Still, even if a bug were to occur, it seems it would be quite difficult for them to take over the world -- though perhaps not impossible. I don't think they could obtain knowledge of the hardware they are running on -- only the software (people who know computer architecture, correct me if I'm wrong?). And they don't know the physics of our world.  If the computer which runs the simulation is not connected to any network -- say it is stored underground in a soundproof vault -- I'm at a loss to imagine how they would take over the world. 

Edit: note that the last paragraph was a parenthetical remark -- the real solution is to use program checking to ensure no violation of the physical laws of their world happens.

10. Why would we do any of this relative to, say, mind uploads which run at many times the speed of ordinary humans? Because an uploaded mind knows quite a bit about human psychology and the physics of the world, and could potentially use this knowledge in ways harmful to us.  

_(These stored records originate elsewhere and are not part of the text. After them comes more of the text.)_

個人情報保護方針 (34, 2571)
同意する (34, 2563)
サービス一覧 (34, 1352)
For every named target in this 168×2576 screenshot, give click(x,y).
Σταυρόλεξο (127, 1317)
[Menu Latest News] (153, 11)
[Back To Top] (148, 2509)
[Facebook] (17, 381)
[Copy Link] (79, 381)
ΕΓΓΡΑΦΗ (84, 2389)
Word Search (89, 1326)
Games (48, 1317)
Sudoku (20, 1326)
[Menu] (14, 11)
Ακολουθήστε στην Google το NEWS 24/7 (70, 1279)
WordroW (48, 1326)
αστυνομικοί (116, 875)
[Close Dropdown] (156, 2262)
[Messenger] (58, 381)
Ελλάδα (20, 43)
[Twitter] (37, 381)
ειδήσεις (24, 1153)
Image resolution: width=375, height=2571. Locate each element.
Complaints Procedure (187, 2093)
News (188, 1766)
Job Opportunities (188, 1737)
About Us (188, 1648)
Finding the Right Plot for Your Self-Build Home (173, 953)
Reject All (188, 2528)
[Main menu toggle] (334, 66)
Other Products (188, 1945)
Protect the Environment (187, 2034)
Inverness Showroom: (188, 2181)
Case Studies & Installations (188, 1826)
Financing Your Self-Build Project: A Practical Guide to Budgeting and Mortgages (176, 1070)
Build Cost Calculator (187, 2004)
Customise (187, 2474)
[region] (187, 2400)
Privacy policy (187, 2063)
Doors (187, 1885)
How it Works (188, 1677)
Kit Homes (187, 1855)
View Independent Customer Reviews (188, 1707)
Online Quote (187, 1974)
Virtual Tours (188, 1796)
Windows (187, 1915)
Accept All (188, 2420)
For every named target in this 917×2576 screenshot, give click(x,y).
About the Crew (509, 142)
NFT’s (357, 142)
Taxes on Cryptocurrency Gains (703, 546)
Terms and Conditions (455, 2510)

11. One can view this scheme as a kind of genetic algorithm (in a sense, it is a genetic algorithm). 

12. Finally: many people have written about friendly AI, and I've not been able to read everything (or even most) of what is written. Apologies if something like this has been discussed at length before -- in which case, I'd appreciate a pointer to the relevant discussions. 

The most relevant thing I've seen here is That Alien Message, which is really close to item 9, but still imagines interaction with the AI in the box, giving the AI an opportunity to convince us to let it use the internet. 

Update: Let me say something about why the simulated beings will not be able to figure out the physical laws of our world (though they might have a range of plausible guesses about it). 

Imagine you live in a world governed by Newtonian mechanics: every experiment you do is perfectly, 100% explained by Newton's laws. You come to believe you live in a simulation intended to force you to solve second order differential equations. 

What can you deduce about the physics of the real world?

Answer: nothing. Newton's laws is the only information you have. And that is just not enough information. 

Perhaps the real world is governed by Newton's laws just like yours. Or maybe it has general relativity (you are smart enough to figure out that is a possibility). Or maybe it is governed by F=m x'''. Electromagnetism might exist or it might not. Ditto for quantum mechanics. The real world could be discrete of continuous. How big could g, G, and Planck's constant be in the real world? Is there another force like gravity which roughly acts on the same scale? In fact, the possibilities are endless. 

You just don't know. 

Now suppose you are actually a superintelligence. You are really, really smart. What can you infer about the laws of physics which govern real world?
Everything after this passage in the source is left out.